═══ MATERIAL PROVIDED
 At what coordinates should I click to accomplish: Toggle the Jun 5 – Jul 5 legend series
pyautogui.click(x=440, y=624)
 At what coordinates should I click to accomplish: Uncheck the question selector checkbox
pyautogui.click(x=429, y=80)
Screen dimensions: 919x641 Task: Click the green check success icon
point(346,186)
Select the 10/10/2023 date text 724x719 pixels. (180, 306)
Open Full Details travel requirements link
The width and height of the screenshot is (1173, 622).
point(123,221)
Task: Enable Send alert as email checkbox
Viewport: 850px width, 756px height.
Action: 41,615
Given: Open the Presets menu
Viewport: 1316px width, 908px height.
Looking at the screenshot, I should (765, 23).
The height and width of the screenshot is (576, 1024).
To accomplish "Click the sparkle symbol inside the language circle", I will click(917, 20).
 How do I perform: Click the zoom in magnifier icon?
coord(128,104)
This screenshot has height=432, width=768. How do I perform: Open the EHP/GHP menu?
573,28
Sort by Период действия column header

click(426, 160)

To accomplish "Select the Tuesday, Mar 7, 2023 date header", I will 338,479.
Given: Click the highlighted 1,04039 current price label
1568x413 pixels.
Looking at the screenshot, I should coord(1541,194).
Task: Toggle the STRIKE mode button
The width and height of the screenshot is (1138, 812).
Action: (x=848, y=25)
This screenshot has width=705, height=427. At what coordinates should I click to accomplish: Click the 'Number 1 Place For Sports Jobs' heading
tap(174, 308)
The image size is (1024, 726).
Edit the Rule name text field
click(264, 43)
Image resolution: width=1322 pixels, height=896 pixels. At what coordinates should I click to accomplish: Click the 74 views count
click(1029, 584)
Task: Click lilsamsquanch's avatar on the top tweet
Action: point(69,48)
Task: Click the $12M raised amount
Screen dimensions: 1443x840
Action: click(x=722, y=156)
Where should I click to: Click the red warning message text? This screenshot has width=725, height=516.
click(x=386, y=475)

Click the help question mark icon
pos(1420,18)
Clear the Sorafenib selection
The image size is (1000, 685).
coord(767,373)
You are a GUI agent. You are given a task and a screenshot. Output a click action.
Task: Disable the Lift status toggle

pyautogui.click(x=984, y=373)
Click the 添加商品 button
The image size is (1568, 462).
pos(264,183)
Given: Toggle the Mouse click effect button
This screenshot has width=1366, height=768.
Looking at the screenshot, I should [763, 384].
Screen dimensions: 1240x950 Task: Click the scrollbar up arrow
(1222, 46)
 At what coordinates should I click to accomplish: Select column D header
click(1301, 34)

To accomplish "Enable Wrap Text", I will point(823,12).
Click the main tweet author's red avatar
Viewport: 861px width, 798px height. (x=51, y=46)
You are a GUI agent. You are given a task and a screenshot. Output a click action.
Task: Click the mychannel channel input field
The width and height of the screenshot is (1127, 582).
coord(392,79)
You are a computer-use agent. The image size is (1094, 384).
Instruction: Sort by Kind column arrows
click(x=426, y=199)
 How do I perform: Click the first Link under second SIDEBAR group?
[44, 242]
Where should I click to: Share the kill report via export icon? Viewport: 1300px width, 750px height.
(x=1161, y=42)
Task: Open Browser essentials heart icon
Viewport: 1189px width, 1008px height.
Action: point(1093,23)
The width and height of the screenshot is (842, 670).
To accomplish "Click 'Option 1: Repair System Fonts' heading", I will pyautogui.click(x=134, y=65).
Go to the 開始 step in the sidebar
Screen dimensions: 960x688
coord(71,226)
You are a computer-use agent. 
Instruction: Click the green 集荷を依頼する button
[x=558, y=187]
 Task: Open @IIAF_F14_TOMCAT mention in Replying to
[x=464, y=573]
══════
**GOAL OF THE EXERCISE**
Please transcribe the entire listing precisely.

**SOLUTION FOR THIS PROBLEM**
 At what coordinates should I click to accomplish: Toggle the Jun 5 – Jul 5 legend series
pyautogui.click(x=440, y=624)
 At what coordinates should I click to accomplish: Uncheck the question selector checkbox
pyautogui.click(x=429, y=80)
Screen dimensions: 919x641 Task: Click the green check success icon
point(346,186)
Select the 10/10/2023 date text 724x719 pixels. (180, 306)
Open Full Details travel requirements link
The width and height of the screenshot is (1173, 622).
point(123,221)
Task: Enable Send alert as email checkbox
Viewport: 850px width, 756px height.
Action: 41,615
Given: Open the Presets menu
Viewport: 1316px width, 908px height.
Looking at the screenshot, I should (765, 23).
The height and width of the screenshot is (576, 1024).
To accomplish "Click the sparkle symbol inside the language circle", I will click(917, 20).
 How do I perform: Click the zoom in magnifier icon?
coord(128,104)
This screenshot has height=432, width=768. How do I perform: Open the EHP/GHP menu?
573,28
Sort by Период действия column header

click(426, 160)

To accomplish "Select the Tuesday, Mar 7, 2023 date header", I will 338,479.
Given: Click the highlighted 1,04039 current price label
1568x413 pixels.
Looking at the screenshot, I should coord(1541,194).
Task: Toggle the STRIKE mode button
The width and height of the screenshot is (1138, 812).
Action: (x=848, y=25)
This screenshot has width=705, height=427. At what coordinates should I click to accomplish: Click the 'Number 1 Place For Sports Jobs' heading
tap(174, 308)
The image size is (1024, 726).
Edit the Rule name text field
click(264, 43)
Image resolution: width=1322 pixels, height=896 pixels. At what coordinates should I click to accomplish: Click the 74 views count
click(1029, 584)
Task: Click lilsamsquanch's avatar on the top tweet
Action: point(69,48)
Task: Click the $12M raised amount
Screen dimensions: 1443x840
Action: click(x=722, y=156)
Where should I click to: Click the red warning message text? This screenshot has width=725, height=516.
click(x=386, y=475)

Click the help question mark icon
pos(1420,18)
Clear the Sorafenib selection
The image size is (1000, 685).
coord(767,373)
You are a GUI agent. You are given a task and a screenshot. Output a click action.
Task: Disable the Lift status toggle

pyautogui.click(x=984, y=373)
Click the 添加商品 button
The image size is (1568, 462).
pos(264,183)
Given: Toggle the Mouse click effect button
This screenshot has width=1366, height=768.
Looking at the screenshot, I should [763, 384].
Screen dimensions: 1240x950 Task: Click the scrollbar up arrow
(1222, 46)
 At what coordinates should I click to accomplish: Select column D header
click(1301, 34)

To accomplish "Enable Wrap Text", I will point(823,12).
Click the main tweet author's red avatar
Viewport: 861px width, 798px height. (x=51, y=46)
You are a GUI agent. You are given a task and a screenshot. Output a click action.
Task: Click the mychannel channel input field
The width and height of the screenshot is (1127, 582).
coord(392,79)
You are a computer-use agent. The image size is (1094, 384).
Instruction: Sort by Kind column arrows
click(x=426, y=199)
 How do I perform: Click the first Link under second SIDEBAR group?
[44, 242]
Where should I click to: Share the kill report via export icon? Viewport: 1300px width, 750px height.
(x=1161, y=42)
Task: Open Browser essentials heart icon
Viewport: 1189px width, 1008px height.
Action: point(1093,23)
The width and height of the screenshot is (842, 670).
To accomplish "Click 'Option 1: Repair System Fonts' heading", I will pyautogui.click(x=134, y=65).
Go to the 開始 step in the sidebar
Screen dimensions: 960x688
coord(71,226)
You are a computer-use agent. 
Instruction: Click the green 集荷を依頼する button
[x=558, y=187]
 Task: Open @IIAF_F14_TOMCAT mention in Replying to
[x=464, y=573]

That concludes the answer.